How to Start a Website Profit Journey
Building a website to be profitable requires you to start setting expectations for your customers. Without a sizeable investment, they won’t see results overnight.
Below is one of the slides from my webinar on building profitable website funnels. It shows the high level process behind generating sales, revenue and profit from a website.
At a very high level, this is what you need to be selling to your customers. This is where the expectations are set.
Customers need traffic to a site to start everything. I agree with Ryan from Digital Marketer that you don’t have a traffic problem. It’s also the easiest problem to solve. However it all starts with driving traffic to a website.
Then, we look at how we capture leads on the website.
How are we capturing email addresses, names and contact details of people who visit our site and are interested in our products and services?
Sales conversion is all about talking to those leads and showing them how we can help them. That’s all that is. It can be done with a call, face to face, email marketing and more.
When we’re doing this, we can explore marketing automation to automate and speed up the whole process and make sure that each customer is profitable.
In summary, most websites have a problem with at least one of these points. Their expectations will be sky-high for the end results, but it might be something earlier on that’s choking the funnel.
Talking to Customers About Profit
So we can open up discussion with our customers, both new and legacy, and look at how they want their website to act.
Below is a screen that shows the types of customers we’re going to talk to. Before Agency Mavericks, your customers might not have profitable websites, and they might have a tepid relationship with you.
Newer customers have slightly different approaches and require coaching through the process. Talk to them about what they want their website to do and what the realistic achievements are for the level of investment they’re willing to commit.

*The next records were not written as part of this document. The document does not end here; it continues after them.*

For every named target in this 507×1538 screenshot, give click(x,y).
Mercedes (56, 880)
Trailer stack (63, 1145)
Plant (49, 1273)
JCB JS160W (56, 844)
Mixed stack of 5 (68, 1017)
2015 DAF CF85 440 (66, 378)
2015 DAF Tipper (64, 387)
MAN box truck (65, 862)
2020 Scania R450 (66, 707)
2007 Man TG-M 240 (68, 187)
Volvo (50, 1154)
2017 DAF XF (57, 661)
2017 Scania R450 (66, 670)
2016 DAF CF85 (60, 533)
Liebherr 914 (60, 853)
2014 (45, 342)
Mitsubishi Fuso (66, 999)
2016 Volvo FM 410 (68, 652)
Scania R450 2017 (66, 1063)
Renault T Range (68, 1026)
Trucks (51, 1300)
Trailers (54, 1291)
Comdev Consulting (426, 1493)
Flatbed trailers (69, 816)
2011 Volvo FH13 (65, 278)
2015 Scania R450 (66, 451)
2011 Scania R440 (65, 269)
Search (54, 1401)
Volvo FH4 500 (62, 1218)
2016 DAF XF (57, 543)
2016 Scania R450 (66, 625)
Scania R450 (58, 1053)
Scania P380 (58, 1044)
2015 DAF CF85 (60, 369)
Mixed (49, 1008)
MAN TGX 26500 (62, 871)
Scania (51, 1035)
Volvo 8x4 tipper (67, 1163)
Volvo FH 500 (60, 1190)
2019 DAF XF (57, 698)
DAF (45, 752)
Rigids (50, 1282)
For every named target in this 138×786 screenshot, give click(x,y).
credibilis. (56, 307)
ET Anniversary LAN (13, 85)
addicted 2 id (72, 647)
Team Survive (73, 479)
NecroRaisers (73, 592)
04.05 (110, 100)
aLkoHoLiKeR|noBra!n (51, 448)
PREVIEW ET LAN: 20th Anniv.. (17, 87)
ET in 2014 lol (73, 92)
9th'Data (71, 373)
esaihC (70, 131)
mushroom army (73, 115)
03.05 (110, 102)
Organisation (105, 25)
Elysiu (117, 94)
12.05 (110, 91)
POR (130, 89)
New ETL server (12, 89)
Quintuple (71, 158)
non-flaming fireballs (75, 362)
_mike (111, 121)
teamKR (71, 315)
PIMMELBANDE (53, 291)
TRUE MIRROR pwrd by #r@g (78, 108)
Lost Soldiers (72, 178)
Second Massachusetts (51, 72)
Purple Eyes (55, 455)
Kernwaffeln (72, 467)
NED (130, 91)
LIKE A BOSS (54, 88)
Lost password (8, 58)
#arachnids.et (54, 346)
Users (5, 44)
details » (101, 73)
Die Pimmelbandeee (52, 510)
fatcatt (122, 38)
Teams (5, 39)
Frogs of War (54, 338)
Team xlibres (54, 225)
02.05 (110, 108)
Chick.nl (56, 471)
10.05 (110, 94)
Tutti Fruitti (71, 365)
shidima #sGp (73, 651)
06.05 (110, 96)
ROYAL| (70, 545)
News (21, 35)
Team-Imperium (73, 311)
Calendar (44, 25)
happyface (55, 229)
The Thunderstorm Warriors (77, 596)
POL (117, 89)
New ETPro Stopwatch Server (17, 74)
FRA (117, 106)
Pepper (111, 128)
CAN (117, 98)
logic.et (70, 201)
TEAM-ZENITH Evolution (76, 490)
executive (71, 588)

Profitable websites require regular investment
“You’re only going to get leads if you drive traffic to your website. And to drive traffic, you need to either post content (very) regularly, or invest in paid traffic”.
Simple as that. Most website businesses recoil in horror at the idea of regular paid traffic. But we’re not most website businesses. The first reason they don’t like the idea of PPC (Pay Per Click) is because they feel people don't want to pay regularly for traffic to come to their site.
I can assure you, if you ask a business owner if they could treat traffic like a tap and guarantee a certain number of visitors to their business a day, and that the traffic is targeted and more likely to buy, they’ll happily invest.
The second reason website businesses are reluctant to sell PPC is because they want organic SEO and social media sharing to be at the top of the traffic sources. While that’s admirable and certainly true to an extent, that takes a long time to develop, and often as much investment as PPC anyway.
At the end of the day, a website is part of the journey that a customer should interact with.
We put a paid advert in front of them and show them a piece of free blog post content that could help them.
They show their interest for more help and sign up, giving us a lead. We can market and sell to them to generate profit and before you know it, the website investment and traffic investment has paid off.
If you can tell your customers that an initial investment of a website and a regular monthly payment WILL generate them customers, you’ll be very hard to turn down. But, just like any investment, profit from a website takes time to grow and requires a little upfront capital.
Takeaway
Look, I do this for a living. I build funnels and profit journeys with WordPress websites every day.
I’ve had to learn the hard way that my customers expect results.
We’ve talked today about the number one reason customers aren’t happy with you – expectation setting. We’ve looked at how you can manage this and open up the conversation towards generating leads and sales from a website.
I presented my ideas on how to build and sell a profitable website to the Agency Mavericks members. The biggest takeaway for them was that it isn’t as complicated as they thought.